Nunca gostei da expressão "verdadeiros amigos." As qualidades moram no corpo quente dos substantivos, imperativos, capitais pela absoluta necessidade da sua permanência dentro da nossa casa. A expressão é viscosa e assume-se como permissão para a decadência, para que o adjectivo corrompa a essência de uma coisa que se basta a si mesma, nascida sob a bandeira da partilha. Basta-se a si porque enorme, não se admite que o adjectivo prevaleça, anteceda esse reduto de tudo. Num tempo em que tudo é volátil, nervoso, furo num horário que nos rouba a autodisponibilidade cumpre manter-se a exigência de verdade. Há coisas intransmissíveis, de cunho absolutamente pessoal que só chegam à boca das palavras quando o outro já as adivinhou na ternura morna da intimidade. Acredito em nomes intransitivos, ciosos da sua integridade como um reflexo das pessoas que os usam, como uma fiel emanação desse cordão mágico de sentidos que aproxima as pessoas para uma expressão conjunta, plural. As qualidades dessa relação exprimem-se na constância da mesma, transpiram dos actos, dos momentos que a agigantam. Há uma confiança nesse exercício de subjectividade que afasta o espectáculo do catálogo - "Ele é...; ela é..." - que só interessa quando a dúvida é do tamanho do nosso desinteresse pelo outro. Não quero isso. A pergunta, quando nasce, não é retórica, é confirmação e sentimento. Verdadeiro.

abril 30, 2009

"Ter da saudade o que queres"



Talvez um dia a voz dos acontecimentos deixe a tua própria respirar, talvez.
Digo-te isto e agarro-me à tua mão como que puxando a tua história de encontro à minha vontade de mudar o mundo.
Queria que as certezas que nos colocam sobre os ombros para caminharmos pelo mundo desaparecessem. Continuo a sentir que a justiça devia ser o caminho, não faço a apologia dos heróis porque sei que, dentro do estoicismo, correm gritos de cansaço feitos da carne humana tão invisível.

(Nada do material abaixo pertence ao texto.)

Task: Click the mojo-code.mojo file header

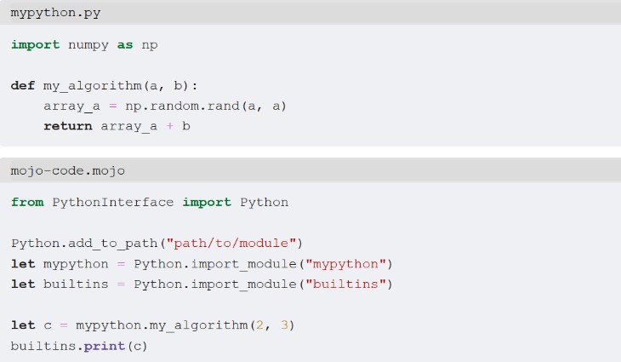Action: pyautogui.click(x=68, y=171)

O que interessam passos vazios e conversas leves que o vento da memória limpe ao virar dos dias? Quero ficar ao teu lado, quero abraçar a tua desgraça e sentir o abismo da derrota ser maior do que o da solidão. Sim, perdemos o rumo lá fora mas temos sempre esta casa que é a amizade sem limites, sem horas e temas, sem agenda.
Um dia, explico-te. Que venha esse dia e todos aqueles em que a compreensão da vida se faça pela entrega, pelas lágrimas e alegrias que nos juntam, pedaços colados mil vezes pelo cuidado que colocamos no que gostamos.

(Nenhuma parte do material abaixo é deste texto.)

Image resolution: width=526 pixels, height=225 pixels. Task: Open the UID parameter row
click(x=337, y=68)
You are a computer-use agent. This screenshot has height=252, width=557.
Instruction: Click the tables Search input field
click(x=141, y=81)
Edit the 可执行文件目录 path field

Não interessa se somos menos sortudos ou se os outros algum dia vão perceber. Não tenho tempo para isso. Só sei que, até hoje, chegaste até mim e soubeste lembrar como o primeiro passo para construir. A história vai sendo cosida pelas mesmas mãos desamparadas que perguntam.
Só sei que a resposta não passa de uma dança de volta. Ao mesmo sítio, onde a mentira do mundo tem o sabor da verdade, a nossa.